Comparison of aortic distensibility between groups. *p < 0.001 versus control group. AP, anteroposterior leaflet orientation; ML, mediolateral leaflet orientation; BAV, bicuspid aortic valve.

Discussion

This study shows that aortic distensibility is impaired in BAV patients with normal aortic size compared with healthy subjects with TAV. The predominant BAV morphology in our study group was ML phenotype (62%). The comparison of aortic distensibility between the BAV phenotypes revealed no significant difference. The prevalence of BAV was higher in men (76%). Nevertheless, male gender did not show a significant effect on the BAV morphology or aortic distensibility.

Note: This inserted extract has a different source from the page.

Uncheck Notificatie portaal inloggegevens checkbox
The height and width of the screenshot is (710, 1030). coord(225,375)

Aortic distensibility was related to age; namely, there is a significant decrease in the distensibility property with aging.

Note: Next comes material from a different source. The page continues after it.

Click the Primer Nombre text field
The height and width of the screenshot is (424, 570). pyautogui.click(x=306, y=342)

The investigation of aortic distensibility in BAV patients by transthoracic echocardiography may be useful with the purpose of cardiovascular risk prevention and may serve as a clinical indicator of aortic wall deterioration [Oulego-Erroz et al. 2013]. Reduced aortic distensibility in BAV patients is in line with other studies [Nistri et al. 2002; Biner et al. 2009]. The aortic distensibility in our BAV patients was 0.00298 ± 0.0023 versus 0.00471 ± 0.00367 in the study by Nistri and colleagues [Nistri et al. 2008] and 0.00657 ±0.00 283 cm² dynes⁻¹×10⁻⁶ in the study by Pees and Michel-Behnke [Pees and Michel-Behnke, 2012]. Grotenhuis and colleagues, using an MRI technique, found that reduced aortic distensibility in patients with BAV increased leaflet stress and thus predisposed the patient to valve dysfunction including aortic regurgitation [Grotenhuis et al. 2007].

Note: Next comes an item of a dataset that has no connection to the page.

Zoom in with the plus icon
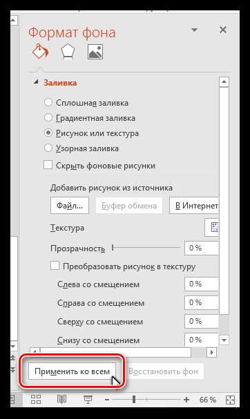 pos(186,400)
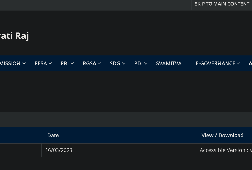Expand the SDG dropdown arrow

click(124, 64)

In childhood, the predominant BAV morphology is the AP phenotype [Fernandes et al. 2004; Mahle et al. 2010]. In adulthood, the phenotype distribution is less clear. The equal prevalence of AP and ML phenotype was reported by Ward [Ward, 2000] and a more prevalence of the AP morphology as great as 82% was described by Schaefer and colleagues [Schaefer et al. 2007]. In contrast, in this study the ML phenotype was the predominant BAV morphology at 62%. Moreover, no difference in aortic distensibility was observed between both BAV phenotypes. This finding is consistent with the results of Huang and colleagues who declared: ‘aortic elasticity had no correlation with different BAV phenotypes’ [Huang and Le Tan, 2014]. However, Pees and Michel-Behnke expressed that BAV morphology had a major role in the outcome of BAV disease so that the AP subtype is more prone to impaired aortic elasticity and the ML subtype is more likely to develop aortic valve dysfunction [Pees and Michel-Behnke, 2012]. Schaefer and colleagues also reported that BAV phenotype was an important predictor in the elastic properties and size of the aorta. This means that AP morphology is associated with a higher stiffer index, lower distensibility and larger diameter in the aorta [Schaefer et al. 2007]. It has been shown that a more severe degree of aortic wall degeneration occurs in patients with ML morphology [Russo et al. 2008]. Differences in the results of investigations might be due to the difference in inclusion criteria of patients. So, it is recommended that larger studies be performed on BAV patients with various conditions.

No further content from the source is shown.